- Siege of Khost: Part of the Soviet–Afghan War and the Afghan Civil War (1989–1992)
| Date | 1980 – March 31, 1991 |
| Location | Khost, Khost Province, Afghanistan |
| Result | Afghan Mujahideen victory |

Belligerents
- Afghanistan Supported by: Soviet Union (1980–1988): Afghan Mujahideen: Hezb-e Islami Gulbuddin; Haqqani network; Harakat-i-Inqilab-i-Islami; Local Ahmadzai tribes; Wahhabion; ; Al-Qaeda; Afghan Interim Government (from 1988) Hezb-e Islami Gulbuddin (until July 1989); Harakat-i Inqilab-i Islami; ; Pakistan

Commanders and leaders
- Mohammed Rafie Abdul Qadir Shahnawaz Tanai Mohammad Aslam Watanjar Abdul Rashid Dostum Nazar Mohammed Mohammed Asif Delawar Sergei Sokolov Valentin Varennikov Boris Gromov: Jalaluddin Haqqani Mohammad Nabi Mohammadi Gulbuddin Hekmatyar Ibrahim Umari Haqqani

= Siege of Khost =

1980–1991 siege in Afghanistan

The eleven-year siege of Khost took place throughout the nine-year Soviet–Afghan War in the 1980s and the subsequent Afghan civil war in the 1990s. Its airstrip's 3 km runway served as a base for helicopter operations by Soviet forces.

It began soon after the invasion of Afghanistan by Soviet troops, when Afghan guerillas took control of the only land route between Khost and Gardez, effectively putting a stop to the Soviet advance.

At the end of July 1983, the forces of Jalaluddin Haqqani laid siege to two towns in Khost, and the Tani, Mangal, Zazai and Waziri tribes began taking an active part in the fighting, despite being passive up until then. All of the aforementioned events coincided with former King Mohammed Zahir Shah's appeal for a united front, which caused rumours about the Royalists intending to establish a provisional government in a liberated Khost. However, Khost was not captured and by October, the Tani tribe had withdrawn from coalition due to a tribal rivalry with the Zadran. Many rebels also returned home as winter came on. By the end of December, government forces arriving from Gardez ended the siege of the two towns and recaptured Zazi Maidan.
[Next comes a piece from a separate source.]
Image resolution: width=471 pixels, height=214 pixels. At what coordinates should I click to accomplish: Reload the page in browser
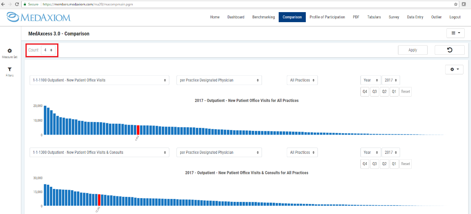(16, 4)
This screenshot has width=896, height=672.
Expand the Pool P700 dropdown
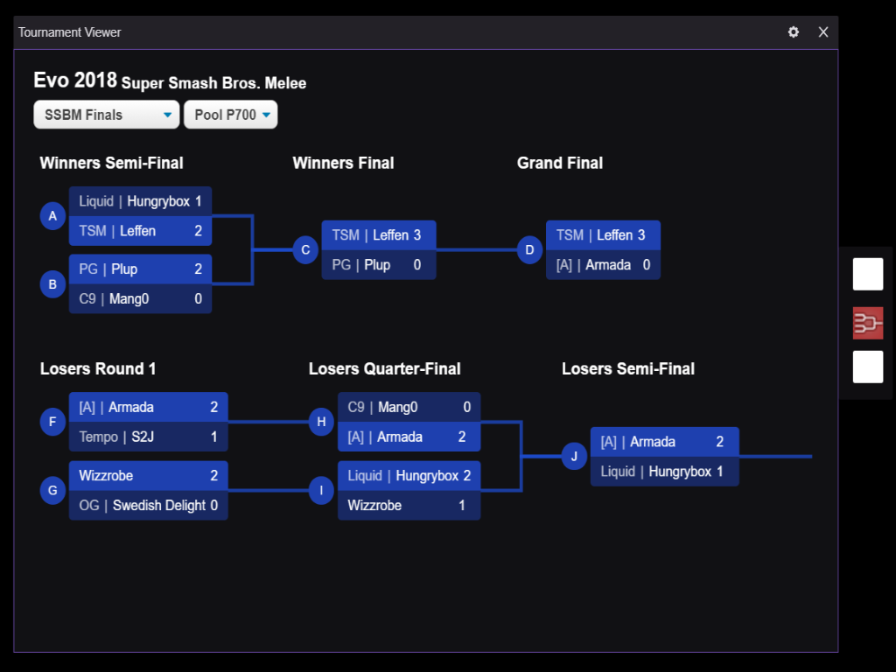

Operation Magistral was an offensive launched to relieve it at the end of 1987. The first convoys reached Khost at the end of December 1987. When the main Soviet force withdrew, mujahideen groups cut off Khost once again, as they had done since 1981.

Following the creation of the Commander's Shura, which united the Peshawar Seven, an assault was coordinated to capture Khost, an assault which at least according to former special envoy to the mujahideen Peter Tomsen was more an Inter-Services Intelligence (ISI) operation than a mujahideen one. This fighting was a coordinated attack by the forces of Hezb-e Islami of Gulbuddin Hekmatyar, Jalaluddin Haqqani and local Ahmadzai tribes led by Mohammad Nabi Mohammadi. The Ahmadzai were able to spearhead the assault after Hezb-e Islam and Haqqania suffered setbacks, and eventually captured the city and negotiated the surrender of the garrison, resulting in victory on March 31, 1991.